In this test example, the decellularized matrix materials prepared by the above examples and comparative examples were tested. The porosity of the decellularized matrix materials was tested by a high-performance full automatic mercury intrusion porosimeter; the number of cells in the field of view was counted by an optical microscope at 100× visual field; the amount of residual DNA was detected by PCR; and the collagen structure was detected by a scanning electron microscopy. The results are shown in Table 1. It can be seen that by controlling the particular preparation process in the present application, and by strictly controlling and sequentially performing the swelling treatment, freeze-thawing treatment, oxidase immersion treatment, and surfactant treatment, the porosity of the decellularized matrix material is significantly improved, and the number of cells in visual field of view and the amount of residual DNA are lower, indicating that in the present application, the combination of the physical swelling, physical freezing and thawing, and chemical elution, and the addition of oxidase at an appropriate time during the decellularization treatment process, the effective synergistic effect among various steps guarantees a high decellularization efficiency as well as an intact collagen structure in the extracellular matrix. As can be seen from the examples and comparative examples, the collagen frameworks of the examples are more intact, while the collagen frameworks of the comparative examples partially collapses; an intact collagen framework is more conducive to cell growth and wound healing after the patch is implanted into the body. Moreover, the ZnCl₂ solution is creatively used in swelling to further improve the porosity and purification efficiency.

	TABLE 1
			Number of cells per
		Porosity	field of view	Residual DNA
	Example 1	94%	0	2 ng/mg
	Example 2	95%	0	2 ng/mg
	Example 3	92%	1	3 ng/mg
	Example 4	85%	1	2 ng/mg
	Example 5	85%	2	3 ng/mg
	Example 6	83%	1	3 ng/mg
	Example 7	83%	2	1 ng/mg
	Comparative	82%	1	2 ng/mg
	Example 1
	Comparative	83%	2	1 ng/mg
	Example 2
	Comparative	80%	1	3 ng/mg
	Example 3

In summary, in the present application, the combination of physical swelling, physical freezing and thawing, and chemical elution guarantees a high decellularization efficiency; moreover, by adding the oxidase at an appropriate time during the decellularization treatment process, the oxidase thoroughly permeates into the decellularized matrix, and thereby plays a buffering role in the tissue when the surfactant is applied, ensuring the intactness of the collagen structure in the extracellular matrix.

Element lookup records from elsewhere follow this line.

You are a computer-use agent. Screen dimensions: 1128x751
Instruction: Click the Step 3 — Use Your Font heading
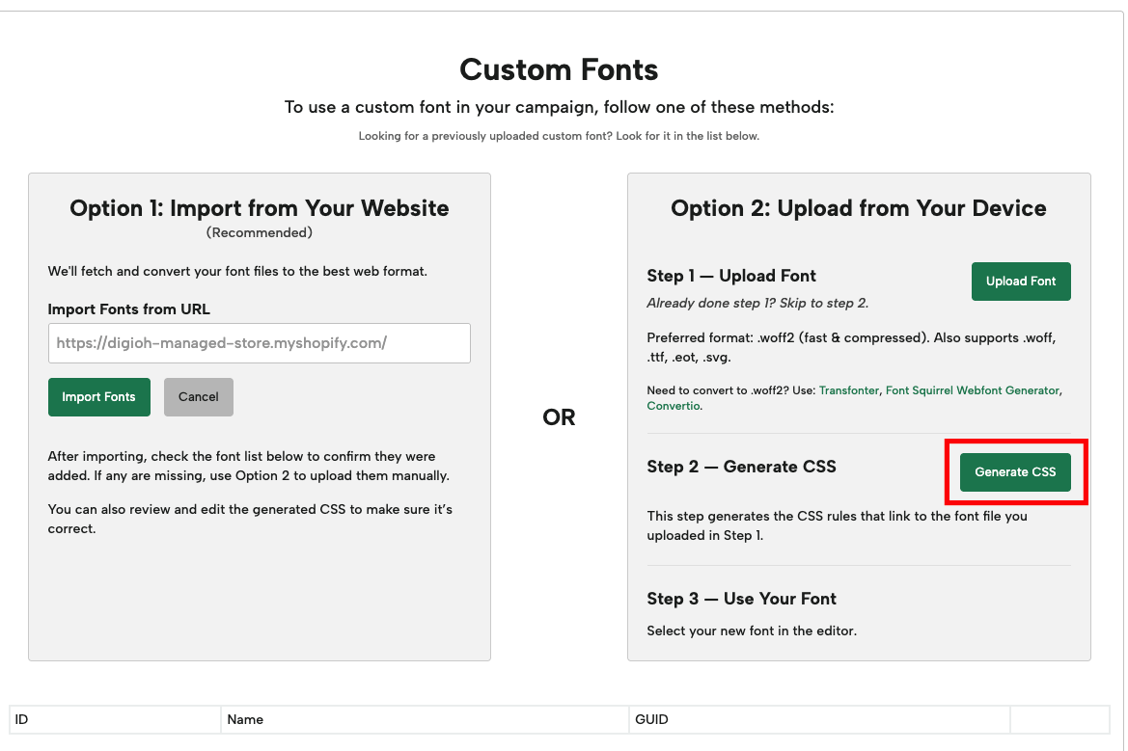(x=741, y=599)
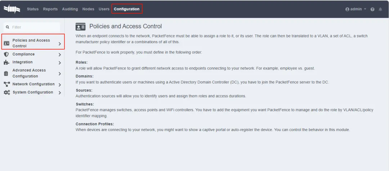Click the Integration puzzle piece icon
This screenshot has width=389, height=171.
(x=6, y=62)
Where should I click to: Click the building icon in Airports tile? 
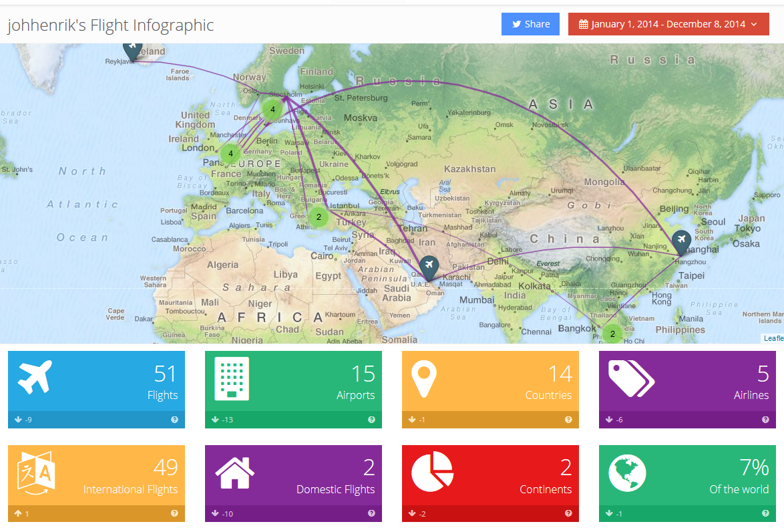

The applicant declares that the detailed methods of the present application are illustrated by the above examples in the present application, but the present application is not limited to the above detailed methods, i.e., the present application is not necessarily relied on the above detailed methods to be implemented. It should be clear to those skilled in the technical field that any improvement of the present application, equivalent substitution of each raw material of the product of the present application and addition of auxiliary ingredients, selection of specific ways, etc., shall all fall within the protection scope and disclosure scope of the present application.